By | Published on Sunday 5 December 2021

The key stories from the last week in the music business…

Kevin Brennan MP’s copyright reforming private members bill was debated in Parliament. Based on recommendations made by Parliament’s culture select committee at the end of its inquiry into the economics of streaming, the bill proposed giving artists the right to renegotiate old record deals, to reclaim previously assigned rights, and to claim a cut of digital income stemming from their recordings via the performer equitable remuneration system. The bill was opposed by the UK government, which argued that it has already instigated working groups and research in response to the select committee’s inquiry, while the Competition & Markets Authority is undertaking a market study. As a result, Brennan failed to get a vote on whether his bill should proceed to the next stage, meaning that – although it wasn’t technically voted down – it is unlikely to progress. However, during the debate the government said it now expected the music industry to address the various issues that have been raised about the streaming economy within a year, otherwise ministers could support at least some of the changes to copyright law proposed by the select committee and Brennan. [READ MORE]

It emerged that a stack of comedy content had been removed from Spotify as a result of a licensing dispute in the US. The dispute relates to what rights Spotify is being granted when comedians and comedy labels push recordings of stand-up performances into its library. When musicians and music labels provide their recordings – and provide permission for Spotify to stream said recordings – the streaming service must still get additional licences to exploit the separate rights in the songs contained in those tracks. Some comedians argue that the same applies to their content, ie labels provide permission to exploit the recordings of their comedy, but not the routines contained in those recordings, which would be literary works in copyright terms. Two organisations have launched in the US to represent comedians in this domain, and an approach by one of those organisations – Spoken Giants – seemingly led to Spotify removing some comedy content. Spoken Giants criticised that move, but Spotify said that it was necessary while the rights issues that have been raised are addressed. [READ MORE]
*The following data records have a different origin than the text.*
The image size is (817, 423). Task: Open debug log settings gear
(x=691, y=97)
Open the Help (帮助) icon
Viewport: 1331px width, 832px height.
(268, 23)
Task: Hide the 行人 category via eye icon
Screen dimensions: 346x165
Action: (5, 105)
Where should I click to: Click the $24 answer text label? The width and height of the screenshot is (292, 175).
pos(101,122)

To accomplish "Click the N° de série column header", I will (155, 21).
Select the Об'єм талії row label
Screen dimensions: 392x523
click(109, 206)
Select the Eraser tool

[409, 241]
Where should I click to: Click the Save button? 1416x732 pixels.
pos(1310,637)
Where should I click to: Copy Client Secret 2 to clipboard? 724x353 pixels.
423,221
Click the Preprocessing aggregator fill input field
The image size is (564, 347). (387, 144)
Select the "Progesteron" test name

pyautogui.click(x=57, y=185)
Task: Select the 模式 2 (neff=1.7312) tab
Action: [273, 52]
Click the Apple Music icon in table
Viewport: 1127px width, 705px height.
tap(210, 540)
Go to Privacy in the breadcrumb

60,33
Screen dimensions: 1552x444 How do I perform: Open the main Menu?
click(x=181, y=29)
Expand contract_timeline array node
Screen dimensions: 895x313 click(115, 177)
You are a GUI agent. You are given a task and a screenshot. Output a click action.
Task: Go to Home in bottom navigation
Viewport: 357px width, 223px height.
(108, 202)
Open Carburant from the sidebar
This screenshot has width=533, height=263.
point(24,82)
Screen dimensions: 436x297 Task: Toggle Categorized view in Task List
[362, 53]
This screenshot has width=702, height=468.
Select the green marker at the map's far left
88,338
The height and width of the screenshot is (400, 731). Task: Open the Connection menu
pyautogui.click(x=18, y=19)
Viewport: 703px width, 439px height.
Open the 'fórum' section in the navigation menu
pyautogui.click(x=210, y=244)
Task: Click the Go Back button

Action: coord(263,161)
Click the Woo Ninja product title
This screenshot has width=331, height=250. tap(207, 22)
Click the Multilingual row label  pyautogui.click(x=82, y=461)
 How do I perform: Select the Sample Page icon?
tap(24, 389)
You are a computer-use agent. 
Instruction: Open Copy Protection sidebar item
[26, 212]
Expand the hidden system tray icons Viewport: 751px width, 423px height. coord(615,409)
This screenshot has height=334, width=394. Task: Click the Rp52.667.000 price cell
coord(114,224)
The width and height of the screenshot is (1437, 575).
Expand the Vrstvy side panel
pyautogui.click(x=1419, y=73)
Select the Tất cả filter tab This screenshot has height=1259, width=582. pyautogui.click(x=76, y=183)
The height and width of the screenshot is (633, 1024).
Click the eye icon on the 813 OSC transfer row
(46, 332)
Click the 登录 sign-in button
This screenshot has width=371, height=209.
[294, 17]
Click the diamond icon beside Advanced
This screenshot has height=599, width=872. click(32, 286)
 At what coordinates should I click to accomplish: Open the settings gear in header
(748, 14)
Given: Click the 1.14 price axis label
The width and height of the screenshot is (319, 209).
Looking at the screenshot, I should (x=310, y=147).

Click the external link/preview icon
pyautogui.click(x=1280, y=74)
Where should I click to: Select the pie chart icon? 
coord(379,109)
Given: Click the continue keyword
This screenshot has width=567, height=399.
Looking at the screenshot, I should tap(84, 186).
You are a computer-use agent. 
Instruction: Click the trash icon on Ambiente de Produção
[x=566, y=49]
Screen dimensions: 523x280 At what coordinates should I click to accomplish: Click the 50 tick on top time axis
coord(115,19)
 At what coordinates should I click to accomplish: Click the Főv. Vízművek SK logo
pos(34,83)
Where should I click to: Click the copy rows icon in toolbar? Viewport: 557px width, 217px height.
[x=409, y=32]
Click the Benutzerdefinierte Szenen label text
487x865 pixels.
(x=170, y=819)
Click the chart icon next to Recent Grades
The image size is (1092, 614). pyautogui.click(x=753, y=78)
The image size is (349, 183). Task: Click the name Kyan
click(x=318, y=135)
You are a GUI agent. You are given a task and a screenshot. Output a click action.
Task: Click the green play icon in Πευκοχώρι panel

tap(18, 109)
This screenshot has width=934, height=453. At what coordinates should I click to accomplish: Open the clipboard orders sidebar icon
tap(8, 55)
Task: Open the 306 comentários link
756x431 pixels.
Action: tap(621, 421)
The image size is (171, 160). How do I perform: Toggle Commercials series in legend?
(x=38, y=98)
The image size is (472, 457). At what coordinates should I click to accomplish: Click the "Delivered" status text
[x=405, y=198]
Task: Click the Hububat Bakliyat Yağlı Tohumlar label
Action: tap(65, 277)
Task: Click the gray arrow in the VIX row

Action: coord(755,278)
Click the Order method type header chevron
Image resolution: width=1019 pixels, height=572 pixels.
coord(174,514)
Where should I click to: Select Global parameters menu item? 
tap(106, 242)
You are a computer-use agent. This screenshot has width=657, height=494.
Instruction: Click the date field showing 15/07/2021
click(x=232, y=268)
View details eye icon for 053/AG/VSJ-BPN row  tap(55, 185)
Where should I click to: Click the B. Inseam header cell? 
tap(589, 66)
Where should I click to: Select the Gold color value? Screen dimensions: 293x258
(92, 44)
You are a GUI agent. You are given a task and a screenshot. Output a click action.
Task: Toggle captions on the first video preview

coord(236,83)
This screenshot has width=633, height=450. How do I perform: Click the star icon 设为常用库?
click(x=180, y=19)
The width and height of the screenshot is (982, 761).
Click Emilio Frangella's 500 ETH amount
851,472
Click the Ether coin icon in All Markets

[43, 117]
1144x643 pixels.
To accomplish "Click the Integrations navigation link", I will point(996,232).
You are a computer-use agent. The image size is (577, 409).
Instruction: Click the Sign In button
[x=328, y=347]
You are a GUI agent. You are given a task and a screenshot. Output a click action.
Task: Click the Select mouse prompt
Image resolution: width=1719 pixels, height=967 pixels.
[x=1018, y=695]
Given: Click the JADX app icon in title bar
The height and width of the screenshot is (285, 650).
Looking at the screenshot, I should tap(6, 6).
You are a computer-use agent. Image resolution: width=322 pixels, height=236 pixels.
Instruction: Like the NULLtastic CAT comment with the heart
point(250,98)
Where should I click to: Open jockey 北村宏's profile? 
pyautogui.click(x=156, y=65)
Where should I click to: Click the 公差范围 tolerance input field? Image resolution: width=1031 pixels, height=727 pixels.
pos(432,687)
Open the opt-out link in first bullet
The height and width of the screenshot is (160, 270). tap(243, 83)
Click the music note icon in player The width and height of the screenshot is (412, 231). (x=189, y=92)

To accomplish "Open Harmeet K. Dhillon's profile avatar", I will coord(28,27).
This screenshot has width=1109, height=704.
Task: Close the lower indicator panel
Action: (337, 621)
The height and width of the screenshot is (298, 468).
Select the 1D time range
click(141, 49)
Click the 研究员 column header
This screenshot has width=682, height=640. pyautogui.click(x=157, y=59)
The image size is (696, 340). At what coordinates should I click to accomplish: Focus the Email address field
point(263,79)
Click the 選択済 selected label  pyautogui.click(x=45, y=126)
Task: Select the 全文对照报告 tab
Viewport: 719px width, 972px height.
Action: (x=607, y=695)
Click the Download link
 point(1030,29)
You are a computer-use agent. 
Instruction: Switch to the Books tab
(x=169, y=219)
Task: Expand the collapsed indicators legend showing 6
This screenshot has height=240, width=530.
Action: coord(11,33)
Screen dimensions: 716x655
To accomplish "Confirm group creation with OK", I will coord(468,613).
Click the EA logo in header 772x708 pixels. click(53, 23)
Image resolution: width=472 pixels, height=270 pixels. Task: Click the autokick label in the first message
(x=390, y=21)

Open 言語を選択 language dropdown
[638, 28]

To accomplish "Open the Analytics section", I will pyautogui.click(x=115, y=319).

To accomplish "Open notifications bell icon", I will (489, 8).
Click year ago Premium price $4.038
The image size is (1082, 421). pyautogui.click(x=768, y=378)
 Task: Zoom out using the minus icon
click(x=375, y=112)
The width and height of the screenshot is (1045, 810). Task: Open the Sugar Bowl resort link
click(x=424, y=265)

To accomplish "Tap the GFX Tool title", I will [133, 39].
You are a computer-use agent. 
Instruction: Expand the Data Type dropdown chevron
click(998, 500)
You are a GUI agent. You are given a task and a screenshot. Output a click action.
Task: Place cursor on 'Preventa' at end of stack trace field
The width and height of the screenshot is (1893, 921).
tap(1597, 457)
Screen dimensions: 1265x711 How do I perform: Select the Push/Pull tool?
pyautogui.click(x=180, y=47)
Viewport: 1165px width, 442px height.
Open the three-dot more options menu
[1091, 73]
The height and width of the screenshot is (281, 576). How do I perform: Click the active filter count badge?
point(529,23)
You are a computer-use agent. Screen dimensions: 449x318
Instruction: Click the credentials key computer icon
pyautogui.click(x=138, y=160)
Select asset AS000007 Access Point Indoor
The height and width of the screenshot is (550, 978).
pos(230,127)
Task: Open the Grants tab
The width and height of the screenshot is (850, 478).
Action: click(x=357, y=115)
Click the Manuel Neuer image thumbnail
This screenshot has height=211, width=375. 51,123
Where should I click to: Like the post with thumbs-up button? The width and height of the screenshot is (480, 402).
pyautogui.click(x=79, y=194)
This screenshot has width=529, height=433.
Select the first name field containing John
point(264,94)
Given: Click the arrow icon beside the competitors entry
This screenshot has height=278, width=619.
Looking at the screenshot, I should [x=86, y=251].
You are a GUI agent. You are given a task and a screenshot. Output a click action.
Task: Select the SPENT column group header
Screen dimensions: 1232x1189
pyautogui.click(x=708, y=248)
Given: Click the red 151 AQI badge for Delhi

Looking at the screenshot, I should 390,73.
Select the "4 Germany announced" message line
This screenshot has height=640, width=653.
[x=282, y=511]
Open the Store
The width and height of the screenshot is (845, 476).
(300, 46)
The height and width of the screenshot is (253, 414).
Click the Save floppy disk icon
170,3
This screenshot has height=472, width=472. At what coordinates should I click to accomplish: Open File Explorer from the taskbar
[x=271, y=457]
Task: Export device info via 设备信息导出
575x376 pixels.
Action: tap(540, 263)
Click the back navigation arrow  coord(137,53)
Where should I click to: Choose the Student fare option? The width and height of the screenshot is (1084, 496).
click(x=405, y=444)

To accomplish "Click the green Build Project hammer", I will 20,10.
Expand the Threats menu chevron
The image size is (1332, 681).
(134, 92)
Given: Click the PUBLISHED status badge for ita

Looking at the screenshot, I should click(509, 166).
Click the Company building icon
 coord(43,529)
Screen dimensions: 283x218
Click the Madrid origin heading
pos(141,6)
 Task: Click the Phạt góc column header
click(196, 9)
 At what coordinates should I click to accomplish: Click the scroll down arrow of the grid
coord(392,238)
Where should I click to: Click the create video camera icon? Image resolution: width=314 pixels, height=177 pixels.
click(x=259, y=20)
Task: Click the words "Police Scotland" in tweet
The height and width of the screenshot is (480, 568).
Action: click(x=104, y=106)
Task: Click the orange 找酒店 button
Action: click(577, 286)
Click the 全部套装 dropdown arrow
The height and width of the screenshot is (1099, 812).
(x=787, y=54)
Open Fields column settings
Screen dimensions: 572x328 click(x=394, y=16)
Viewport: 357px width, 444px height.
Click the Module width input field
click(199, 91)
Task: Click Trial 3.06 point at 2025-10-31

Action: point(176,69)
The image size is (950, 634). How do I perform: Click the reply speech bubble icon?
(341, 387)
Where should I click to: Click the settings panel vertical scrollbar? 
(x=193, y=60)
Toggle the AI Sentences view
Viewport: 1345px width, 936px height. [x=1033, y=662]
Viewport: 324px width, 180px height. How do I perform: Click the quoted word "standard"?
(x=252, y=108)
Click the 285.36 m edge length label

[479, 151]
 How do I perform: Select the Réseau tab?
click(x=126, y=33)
Two jailed former ticket touts failed to overturn their convictions in the English court of appeal. Peter Hunter and David Smith were previously found to have broken various consumer rights laws through the running of their ticket touting enterprise. In both their original court case – and on appeal – Hunter and Smith argued that the tactics they employed to harvest and resell tickets were used by many other touts, and that they were knowingly tolerated, and in some cases encouraged, by some of the secondary ticketing websites, and even by some players in the wider live and ticketing industries. The appeal judges said that may well be the case – and that there was definitely evidence to suggest the ticketing market is possibly “one which [is] characterised by a high degree of criminal fraud”. However, they added, that wasn’t relevant to this case which “focuses more narrowly upon the conduct of the appellants as buyers and resellers of tickets, and not on the possibility that fraud is also being perpetrated by others”. [READ MORE]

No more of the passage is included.